Aware of the large number of “unacceptable sentences” on the album, the rapper says he wanted to keep a balance between the old and the new Tronel. On “Haut d’gamme,” for example, we’re right in the middle of Anticipateurs territory. “J’suis pas un player, j’suis un pimp, j’ai trop d’femmes / Si t’es un hater, big t’as sniffé trop d’grammes,” (“I’m not a player, I’m a pimp, I got too many women/If you wanna hate on me, big, you’ve sniffed too many grams”), he says, as the opening salvo of this impressively trivial song.

“I just came out of a band that said the craziest shit,” he says. “It’s just a nod to that… some make real rap, I make surreal rap.
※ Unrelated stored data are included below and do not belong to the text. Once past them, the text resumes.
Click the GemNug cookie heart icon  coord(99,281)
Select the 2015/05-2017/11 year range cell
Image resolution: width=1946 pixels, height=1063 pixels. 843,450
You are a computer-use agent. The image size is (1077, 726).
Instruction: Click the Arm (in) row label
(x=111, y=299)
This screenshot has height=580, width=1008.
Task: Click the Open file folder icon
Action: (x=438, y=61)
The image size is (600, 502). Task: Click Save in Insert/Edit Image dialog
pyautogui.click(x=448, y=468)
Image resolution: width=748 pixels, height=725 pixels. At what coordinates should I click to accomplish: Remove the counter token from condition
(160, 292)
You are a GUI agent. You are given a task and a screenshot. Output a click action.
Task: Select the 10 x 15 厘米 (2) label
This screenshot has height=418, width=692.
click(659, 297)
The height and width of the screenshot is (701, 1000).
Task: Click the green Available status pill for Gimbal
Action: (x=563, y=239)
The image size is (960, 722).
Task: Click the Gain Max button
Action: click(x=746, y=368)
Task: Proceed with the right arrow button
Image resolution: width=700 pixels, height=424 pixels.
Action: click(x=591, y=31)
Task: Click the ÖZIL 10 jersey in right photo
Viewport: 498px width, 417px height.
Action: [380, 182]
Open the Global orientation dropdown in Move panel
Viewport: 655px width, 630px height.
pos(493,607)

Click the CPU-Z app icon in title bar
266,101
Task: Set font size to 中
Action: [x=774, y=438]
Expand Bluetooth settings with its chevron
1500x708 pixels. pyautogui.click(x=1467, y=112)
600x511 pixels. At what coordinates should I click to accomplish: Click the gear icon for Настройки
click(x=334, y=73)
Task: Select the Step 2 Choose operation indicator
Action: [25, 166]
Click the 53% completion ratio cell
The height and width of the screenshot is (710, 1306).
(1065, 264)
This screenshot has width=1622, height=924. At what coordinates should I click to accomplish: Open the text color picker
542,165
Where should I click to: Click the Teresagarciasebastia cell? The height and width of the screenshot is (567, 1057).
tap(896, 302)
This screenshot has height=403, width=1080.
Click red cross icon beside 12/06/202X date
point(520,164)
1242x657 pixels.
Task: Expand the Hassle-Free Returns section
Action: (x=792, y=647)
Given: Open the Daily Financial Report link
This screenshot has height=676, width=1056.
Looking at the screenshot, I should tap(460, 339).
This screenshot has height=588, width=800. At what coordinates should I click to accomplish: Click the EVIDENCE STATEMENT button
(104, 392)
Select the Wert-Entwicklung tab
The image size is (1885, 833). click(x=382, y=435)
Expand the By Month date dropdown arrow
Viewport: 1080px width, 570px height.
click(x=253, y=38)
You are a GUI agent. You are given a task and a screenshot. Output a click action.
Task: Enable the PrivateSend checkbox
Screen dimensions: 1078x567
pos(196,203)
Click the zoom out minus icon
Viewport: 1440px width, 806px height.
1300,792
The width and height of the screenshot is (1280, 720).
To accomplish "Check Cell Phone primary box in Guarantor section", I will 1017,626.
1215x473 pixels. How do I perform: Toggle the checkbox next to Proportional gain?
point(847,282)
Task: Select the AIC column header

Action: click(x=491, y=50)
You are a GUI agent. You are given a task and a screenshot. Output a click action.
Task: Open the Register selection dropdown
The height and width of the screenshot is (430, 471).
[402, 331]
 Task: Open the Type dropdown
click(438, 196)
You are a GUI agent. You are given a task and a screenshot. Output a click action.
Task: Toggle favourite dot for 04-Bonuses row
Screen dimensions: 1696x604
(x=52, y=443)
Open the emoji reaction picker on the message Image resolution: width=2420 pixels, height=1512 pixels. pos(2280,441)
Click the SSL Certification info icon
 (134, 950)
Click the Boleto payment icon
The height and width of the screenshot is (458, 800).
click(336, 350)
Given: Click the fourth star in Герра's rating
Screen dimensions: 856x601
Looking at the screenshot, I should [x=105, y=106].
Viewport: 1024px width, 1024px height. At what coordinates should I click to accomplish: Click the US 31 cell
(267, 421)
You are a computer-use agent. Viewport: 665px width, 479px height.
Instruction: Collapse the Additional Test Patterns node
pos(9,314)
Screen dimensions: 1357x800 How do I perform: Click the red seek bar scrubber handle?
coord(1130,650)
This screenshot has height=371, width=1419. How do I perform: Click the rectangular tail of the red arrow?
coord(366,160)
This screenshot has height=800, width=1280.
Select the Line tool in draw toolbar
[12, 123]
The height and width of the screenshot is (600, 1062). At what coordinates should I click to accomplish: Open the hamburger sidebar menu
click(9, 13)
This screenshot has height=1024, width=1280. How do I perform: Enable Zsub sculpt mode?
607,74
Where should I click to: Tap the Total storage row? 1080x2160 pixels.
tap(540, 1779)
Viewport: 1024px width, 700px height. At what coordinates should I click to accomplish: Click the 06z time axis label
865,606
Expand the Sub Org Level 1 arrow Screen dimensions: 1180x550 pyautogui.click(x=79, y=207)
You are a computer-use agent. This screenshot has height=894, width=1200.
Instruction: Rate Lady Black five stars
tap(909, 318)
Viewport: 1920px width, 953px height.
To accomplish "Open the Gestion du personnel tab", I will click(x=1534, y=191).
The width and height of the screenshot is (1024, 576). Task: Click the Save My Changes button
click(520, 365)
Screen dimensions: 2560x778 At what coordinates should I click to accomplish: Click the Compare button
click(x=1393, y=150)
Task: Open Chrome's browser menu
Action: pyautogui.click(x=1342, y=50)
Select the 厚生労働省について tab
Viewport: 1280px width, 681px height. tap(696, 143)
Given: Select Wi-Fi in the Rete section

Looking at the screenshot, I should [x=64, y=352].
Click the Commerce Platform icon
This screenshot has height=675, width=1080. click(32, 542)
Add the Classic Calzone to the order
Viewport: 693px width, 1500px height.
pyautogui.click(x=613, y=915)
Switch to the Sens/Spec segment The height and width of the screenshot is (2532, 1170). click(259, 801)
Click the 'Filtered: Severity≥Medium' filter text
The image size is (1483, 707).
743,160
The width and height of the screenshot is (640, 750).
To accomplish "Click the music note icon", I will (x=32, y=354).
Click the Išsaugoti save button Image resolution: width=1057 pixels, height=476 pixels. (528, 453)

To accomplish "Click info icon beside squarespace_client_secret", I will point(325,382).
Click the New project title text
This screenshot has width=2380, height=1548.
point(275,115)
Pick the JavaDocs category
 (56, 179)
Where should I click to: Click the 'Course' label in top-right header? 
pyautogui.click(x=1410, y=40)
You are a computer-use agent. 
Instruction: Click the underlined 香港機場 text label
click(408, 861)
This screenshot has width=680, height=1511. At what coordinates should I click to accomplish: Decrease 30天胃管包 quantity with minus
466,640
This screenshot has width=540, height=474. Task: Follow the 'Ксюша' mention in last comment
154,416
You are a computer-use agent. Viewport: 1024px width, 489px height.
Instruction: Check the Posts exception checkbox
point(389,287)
There’s a second level to it, but I can’t help it if people don’t get it. I’m aware that artists have a certain degree of responsibility, but it also depends on who they’re pushing their music to. I’ve been making music for more than 18 years, and I’ve always promoted it as such.”

To be honest, the new, glasses-less Tronel reveals himself gradually, more towards the end of the album, and more specifically on “Spectaculaire,” an epic song where the rapper expresses his love for Prince, and “Mon Dieu,” where he sets the stage for “phase two” of his solo endeavour. “J’ai parié tous mes jetons sur mon ego comme un con / J’ai l’impression que j’pourrais exploser de rage sans faire un son / Certains pensent que j’ai un don, mais dans ma tête, ça tourne en rond,” (“I bet everything on my ego, like an idiot / I feel like I could explode and not even make a sound / Some think I have a gift, but my mind is just running in circles”), he confides, in a rare introspective mood. “I’ve lived, and I have tales to tell,” he says. “I’ve created songs that said stupid stuff for so long that it’s become super-easy for me to makes songs that don’t say stupid stuff. I have nothing but good stuff to say.

“Rest assured, I won’t stop making funnier songs,” says Tronel, as if he needs to reassure us. “I want to make lover-boy songs as much as I want to make bangers, and more personal things. It does feel good, though, to be able to be sincere about what you say.”